A fearful man who knows he is fearful is far more trustable than a fearful man who isn’t aware of his fear. And a fearful man who still leans into his fear, living at his edge and putting his gift out from there, is more trustworthy and more inspirational than a fearful man who hangs back in the comfort zone, unwilling to even experience his fear on a day to day level.
Eternity must be a man’s home, moment by moment. Without it, he is lost, always striving, grasping at puffs of smoke. A man must do anything necessary to glimpse, and then stabilize, this ever-fresh realization, and organize his life around it.
Your job, your children, your wife, your money, your artistic creations, your pleasures—they are all superficial and empty, if they are not floating in the deep sea of your conscious loving.
But all of it is empty if we do not live our responsibilities as expressions of our depth of being and heart-truth.
But if you postpone the process of submerging yourself in the source for the sake of taking care of business first, your life will be spent in hours and days of business, and then it will be gone. Only if you are well grounded in that which is larger than life will you be
able to play life with humor, knowing that each task is a mirage of necessity.

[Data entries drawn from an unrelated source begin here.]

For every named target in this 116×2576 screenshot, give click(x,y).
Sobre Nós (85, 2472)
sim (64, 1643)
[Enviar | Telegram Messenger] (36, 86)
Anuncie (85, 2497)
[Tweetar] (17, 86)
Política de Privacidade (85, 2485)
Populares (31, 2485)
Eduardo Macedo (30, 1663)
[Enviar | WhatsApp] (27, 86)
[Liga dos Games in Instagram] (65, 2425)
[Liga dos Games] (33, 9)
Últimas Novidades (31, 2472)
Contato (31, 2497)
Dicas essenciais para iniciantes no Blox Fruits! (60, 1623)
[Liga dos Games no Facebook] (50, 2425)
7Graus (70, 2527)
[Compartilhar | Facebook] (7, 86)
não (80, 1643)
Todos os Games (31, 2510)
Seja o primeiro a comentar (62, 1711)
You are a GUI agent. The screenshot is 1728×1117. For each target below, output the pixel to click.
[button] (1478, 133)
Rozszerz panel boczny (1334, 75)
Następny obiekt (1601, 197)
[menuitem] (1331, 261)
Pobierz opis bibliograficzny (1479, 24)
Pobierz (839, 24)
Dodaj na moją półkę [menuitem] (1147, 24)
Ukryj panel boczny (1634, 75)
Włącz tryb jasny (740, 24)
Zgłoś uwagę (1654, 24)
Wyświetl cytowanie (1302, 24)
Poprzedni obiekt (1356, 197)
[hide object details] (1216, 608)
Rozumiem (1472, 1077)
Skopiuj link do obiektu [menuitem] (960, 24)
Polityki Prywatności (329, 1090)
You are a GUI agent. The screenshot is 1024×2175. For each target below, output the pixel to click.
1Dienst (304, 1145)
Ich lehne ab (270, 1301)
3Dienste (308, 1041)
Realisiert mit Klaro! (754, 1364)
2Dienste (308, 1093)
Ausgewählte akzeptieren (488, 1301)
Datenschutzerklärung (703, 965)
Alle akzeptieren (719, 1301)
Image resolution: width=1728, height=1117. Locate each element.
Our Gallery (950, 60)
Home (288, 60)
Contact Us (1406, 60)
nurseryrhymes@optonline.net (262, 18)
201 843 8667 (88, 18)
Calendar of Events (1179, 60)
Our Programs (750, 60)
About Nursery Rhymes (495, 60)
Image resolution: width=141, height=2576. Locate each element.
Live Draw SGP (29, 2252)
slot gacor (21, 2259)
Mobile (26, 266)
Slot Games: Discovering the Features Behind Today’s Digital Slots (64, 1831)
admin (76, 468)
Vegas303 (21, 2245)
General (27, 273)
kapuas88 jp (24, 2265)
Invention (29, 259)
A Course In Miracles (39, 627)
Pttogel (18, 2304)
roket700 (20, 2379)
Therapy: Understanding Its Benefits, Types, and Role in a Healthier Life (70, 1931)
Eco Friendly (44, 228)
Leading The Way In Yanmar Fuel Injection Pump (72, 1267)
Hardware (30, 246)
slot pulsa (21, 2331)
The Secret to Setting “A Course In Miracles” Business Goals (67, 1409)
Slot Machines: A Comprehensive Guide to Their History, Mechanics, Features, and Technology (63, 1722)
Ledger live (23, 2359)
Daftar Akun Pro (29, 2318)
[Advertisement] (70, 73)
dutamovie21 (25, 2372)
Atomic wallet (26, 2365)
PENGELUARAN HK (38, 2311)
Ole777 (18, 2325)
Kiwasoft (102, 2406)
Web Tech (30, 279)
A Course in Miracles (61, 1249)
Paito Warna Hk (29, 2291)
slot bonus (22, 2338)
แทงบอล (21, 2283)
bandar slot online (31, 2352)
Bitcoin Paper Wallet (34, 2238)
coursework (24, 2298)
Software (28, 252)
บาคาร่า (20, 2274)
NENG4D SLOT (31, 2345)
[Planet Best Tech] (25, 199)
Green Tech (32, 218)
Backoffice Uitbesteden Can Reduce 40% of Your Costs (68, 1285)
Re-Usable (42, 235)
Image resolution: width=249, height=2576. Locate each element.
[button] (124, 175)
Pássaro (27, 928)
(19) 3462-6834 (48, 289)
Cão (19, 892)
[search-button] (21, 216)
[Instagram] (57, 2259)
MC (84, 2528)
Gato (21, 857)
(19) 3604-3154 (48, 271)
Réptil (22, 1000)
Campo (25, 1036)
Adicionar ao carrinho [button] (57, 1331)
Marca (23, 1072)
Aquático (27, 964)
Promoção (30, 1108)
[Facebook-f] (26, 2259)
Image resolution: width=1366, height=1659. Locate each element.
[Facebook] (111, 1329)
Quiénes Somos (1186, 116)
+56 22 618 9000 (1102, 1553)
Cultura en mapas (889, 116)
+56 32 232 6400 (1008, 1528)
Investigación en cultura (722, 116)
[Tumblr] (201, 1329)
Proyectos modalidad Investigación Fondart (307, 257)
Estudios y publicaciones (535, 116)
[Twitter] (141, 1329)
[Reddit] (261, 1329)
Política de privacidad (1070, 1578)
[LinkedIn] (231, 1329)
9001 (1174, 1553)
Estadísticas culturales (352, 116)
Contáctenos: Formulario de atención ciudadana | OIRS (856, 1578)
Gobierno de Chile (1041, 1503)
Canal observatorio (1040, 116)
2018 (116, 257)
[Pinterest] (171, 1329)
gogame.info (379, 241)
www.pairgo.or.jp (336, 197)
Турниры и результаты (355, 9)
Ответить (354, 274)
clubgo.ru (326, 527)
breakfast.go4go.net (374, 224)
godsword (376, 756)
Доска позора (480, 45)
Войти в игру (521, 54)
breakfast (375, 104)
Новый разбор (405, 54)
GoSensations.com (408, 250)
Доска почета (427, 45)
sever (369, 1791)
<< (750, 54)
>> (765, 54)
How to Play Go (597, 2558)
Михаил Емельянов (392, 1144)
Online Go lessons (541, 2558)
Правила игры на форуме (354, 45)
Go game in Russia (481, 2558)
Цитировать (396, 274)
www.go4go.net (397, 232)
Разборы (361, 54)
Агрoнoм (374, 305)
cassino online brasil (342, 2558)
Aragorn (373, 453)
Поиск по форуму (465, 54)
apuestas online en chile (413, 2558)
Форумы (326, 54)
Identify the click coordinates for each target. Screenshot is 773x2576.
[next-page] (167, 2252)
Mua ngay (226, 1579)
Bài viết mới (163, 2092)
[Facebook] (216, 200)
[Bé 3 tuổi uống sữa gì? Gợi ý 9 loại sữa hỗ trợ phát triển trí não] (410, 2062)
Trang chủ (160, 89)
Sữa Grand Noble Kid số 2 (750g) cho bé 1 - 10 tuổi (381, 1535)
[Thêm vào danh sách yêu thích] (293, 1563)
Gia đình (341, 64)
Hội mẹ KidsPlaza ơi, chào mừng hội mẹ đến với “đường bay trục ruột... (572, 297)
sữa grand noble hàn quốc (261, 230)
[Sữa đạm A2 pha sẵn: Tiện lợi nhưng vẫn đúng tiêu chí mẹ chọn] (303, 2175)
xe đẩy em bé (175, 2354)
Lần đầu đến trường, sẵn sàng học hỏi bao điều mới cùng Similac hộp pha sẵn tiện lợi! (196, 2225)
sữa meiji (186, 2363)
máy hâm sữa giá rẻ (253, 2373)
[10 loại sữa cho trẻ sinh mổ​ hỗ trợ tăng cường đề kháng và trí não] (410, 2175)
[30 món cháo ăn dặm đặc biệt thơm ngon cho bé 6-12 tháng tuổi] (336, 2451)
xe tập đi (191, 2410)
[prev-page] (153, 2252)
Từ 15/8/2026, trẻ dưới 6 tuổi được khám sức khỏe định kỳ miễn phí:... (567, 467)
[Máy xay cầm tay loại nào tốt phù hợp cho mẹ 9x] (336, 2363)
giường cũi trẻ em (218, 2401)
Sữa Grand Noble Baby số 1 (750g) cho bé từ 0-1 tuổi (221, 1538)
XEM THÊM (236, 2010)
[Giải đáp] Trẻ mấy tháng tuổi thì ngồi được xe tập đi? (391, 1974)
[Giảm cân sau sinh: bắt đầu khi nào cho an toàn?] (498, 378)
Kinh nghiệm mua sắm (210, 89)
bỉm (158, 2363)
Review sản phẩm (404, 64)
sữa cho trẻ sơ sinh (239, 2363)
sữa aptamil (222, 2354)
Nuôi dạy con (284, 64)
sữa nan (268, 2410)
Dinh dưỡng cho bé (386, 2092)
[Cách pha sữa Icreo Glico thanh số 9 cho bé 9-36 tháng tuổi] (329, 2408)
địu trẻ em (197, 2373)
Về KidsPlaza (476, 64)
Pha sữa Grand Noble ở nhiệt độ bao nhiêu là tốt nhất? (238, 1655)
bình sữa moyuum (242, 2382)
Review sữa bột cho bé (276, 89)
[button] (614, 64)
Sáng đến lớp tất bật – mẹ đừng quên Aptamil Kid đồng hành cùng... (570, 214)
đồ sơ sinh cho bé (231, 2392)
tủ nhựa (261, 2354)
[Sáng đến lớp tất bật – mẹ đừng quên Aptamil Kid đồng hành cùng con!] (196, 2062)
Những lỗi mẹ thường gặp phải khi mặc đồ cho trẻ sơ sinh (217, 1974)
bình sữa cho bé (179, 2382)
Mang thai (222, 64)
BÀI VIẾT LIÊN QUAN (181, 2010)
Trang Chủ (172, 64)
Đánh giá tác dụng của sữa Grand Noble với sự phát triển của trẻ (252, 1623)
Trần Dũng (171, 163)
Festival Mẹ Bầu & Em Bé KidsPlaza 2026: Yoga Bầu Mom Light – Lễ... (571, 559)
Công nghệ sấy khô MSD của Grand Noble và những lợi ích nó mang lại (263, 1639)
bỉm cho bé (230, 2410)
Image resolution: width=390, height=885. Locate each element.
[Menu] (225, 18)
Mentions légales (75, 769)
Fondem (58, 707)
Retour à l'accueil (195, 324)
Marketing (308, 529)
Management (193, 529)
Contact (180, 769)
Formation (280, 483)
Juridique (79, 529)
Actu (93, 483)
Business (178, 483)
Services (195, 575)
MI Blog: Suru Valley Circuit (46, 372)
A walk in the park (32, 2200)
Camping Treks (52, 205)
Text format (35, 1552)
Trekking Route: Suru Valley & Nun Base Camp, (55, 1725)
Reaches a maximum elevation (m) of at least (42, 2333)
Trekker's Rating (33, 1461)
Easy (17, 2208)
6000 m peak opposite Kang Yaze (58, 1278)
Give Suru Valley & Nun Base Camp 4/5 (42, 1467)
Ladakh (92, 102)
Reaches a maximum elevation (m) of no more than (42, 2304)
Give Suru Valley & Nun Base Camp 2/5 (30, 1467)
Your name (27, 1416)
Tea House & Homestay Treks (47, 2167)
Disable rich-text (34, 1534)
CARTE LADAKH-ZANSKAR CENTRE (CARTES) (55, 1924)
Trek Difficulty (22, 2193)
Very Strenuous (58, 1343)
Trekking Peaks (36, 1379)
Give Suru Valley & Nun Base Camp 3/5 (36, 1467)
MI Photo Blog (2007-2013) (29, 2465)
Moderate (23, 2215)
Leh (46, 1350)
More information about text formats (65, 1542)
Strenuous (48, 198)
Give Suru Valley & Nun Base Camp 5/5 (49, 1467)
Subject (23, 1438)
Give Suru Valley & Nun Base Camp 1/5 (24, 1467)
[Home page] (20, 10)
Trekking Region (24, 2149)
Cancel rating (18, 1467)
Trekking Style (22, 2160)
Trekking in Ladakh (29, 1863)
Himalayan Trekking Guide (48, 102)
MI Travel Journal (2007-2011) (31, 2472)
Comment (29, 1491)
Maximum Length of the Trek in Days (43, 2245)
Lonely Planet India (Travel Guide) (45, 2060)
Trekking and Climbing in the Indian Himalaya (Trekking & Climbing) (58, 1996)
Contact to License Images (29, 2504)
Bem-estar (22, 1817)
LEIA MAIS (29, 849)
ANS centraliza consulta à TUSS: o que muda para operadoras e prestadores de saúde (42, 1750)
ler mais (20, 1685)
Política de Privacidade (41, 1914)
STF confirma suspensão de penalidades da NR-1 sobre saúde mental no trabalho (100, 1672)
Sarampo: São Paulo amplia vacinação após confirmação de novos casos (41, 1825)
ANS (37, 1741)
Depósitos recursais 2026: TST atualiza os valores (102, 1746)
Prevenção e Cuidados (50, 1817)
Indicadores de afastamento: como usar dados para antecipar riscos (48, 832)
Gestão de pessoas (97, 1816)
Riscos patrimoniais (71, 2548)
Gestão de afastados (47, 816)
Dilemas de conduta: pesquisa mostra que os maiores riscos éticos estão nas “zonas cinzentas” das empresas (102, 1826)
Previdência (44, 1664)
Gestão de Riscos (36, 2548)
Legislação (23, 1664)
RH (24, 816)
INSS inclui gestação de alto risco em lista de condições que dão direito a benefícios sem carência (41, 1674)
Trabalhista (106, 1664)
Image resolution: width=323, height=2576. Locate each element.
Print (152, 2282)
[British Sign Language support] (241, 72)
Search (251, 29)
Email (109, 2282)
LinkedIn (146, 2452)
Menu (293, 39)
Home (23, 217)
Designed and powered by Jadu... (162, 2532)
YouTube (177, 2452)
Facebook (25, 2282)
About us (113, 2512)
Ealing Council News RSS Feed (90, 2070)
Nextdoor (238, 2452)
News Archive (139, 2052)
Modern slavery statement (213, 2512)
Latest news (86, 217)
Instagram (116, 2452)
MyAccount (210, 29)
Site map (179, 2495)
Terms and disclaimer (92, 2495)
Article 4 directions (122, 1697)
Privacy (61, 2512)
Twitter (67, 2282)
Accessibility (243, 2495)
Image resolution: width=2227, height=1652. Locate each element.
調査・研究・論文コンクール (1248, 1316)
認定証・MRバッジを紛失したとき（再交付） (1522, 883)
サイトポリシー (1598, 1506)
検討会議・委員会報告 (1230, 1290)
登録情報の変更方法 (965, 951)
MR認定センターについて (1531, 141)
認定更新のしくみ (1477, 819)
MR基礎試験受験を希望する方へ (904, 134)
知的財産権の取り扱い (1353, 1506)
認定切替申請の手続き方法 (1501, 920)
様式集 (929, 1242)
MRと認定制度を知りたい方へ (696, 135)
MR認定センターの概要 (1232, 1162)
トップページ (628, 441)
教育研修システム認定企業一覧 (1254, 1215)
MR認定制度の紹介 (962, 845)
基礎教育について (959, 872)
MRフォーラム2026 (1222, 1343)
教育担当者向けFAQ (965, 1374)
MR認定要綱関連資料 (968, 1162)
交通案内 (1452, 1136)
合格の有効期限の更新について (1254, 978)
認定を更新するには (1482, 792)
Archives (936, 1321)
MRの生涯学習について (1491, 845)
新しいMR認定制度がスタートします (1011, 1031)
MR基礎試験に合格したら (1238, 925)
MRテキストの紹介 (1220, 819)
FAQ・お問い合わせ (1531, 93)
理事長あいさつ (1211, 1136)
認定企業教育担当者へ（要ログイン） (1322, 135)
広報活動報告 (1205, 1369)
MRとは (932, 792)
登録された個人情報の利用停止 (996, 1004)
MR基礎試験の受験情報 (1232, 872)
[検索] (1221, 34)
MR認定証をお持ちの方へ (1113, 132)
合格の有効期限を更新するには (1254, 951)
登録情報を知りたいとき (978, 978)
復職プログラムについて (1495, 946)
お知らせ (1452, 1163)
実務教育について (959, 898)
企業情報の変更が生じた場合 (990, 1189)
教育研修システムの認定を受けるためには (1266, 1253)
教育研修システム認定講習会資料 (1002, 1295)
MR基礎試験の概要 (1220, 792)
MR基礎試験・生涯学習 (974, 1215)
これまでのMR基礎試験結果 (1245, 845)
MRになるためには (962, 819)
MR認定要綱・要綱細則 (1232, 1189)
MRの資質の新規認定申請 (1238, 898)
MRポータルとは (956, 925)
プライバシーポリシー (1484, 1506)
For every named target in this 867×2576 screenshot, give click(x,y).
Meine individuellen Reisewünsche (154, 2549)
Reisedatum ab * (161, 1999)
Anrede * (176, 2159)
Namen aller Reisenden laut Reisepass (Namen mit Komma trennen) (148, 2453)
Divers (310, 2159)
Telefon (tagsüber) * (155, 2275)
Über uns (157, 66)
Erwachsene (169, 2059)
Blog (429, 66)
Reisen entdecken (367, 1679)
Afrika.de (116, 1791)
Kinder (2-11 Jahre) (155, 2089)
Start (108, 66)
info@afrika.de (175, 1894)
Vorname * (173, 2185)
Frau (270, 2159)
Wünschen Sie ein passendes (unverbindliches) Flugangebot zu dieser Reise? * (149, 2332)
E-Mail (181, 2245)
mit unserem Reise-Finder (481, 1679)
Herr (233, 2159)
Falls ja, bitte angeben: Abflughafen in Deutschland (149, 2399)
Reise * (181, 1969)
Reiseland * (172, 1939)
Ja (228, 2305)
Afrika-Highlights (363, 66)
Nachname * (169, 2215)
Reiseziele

If a woman suggests something that changes a man’s perspective, then he should make a new decision based on his new perspective. But he should never betray his own deepest knowledge and intuition in order to please his woman or “go along” with her. Both she and he will be weakened by such an action. They will grow to resent each other, and the crust of accumulated inauthenticity will burden their love, as well as their capacity for free action.
You are weakening your woman’s trust in you: why should she trust your wisdom if you don’t?
They will sense that your false smile hides an inner division.
“My deepest wisdom is leading me to this decision. If I am wrong, I will learn from it, and my wisdom will have deepened. I’m willing to be wrong, and grow from it. I trust this process of acting from my deepest wisdom.”
However, if you give up your real decision to follow your woman’s, then you will blame her for being wrong if she is wrong, and you will feel disempowered if she is right, having denied yourself the opportunity to act from your core and grow from your mistakes.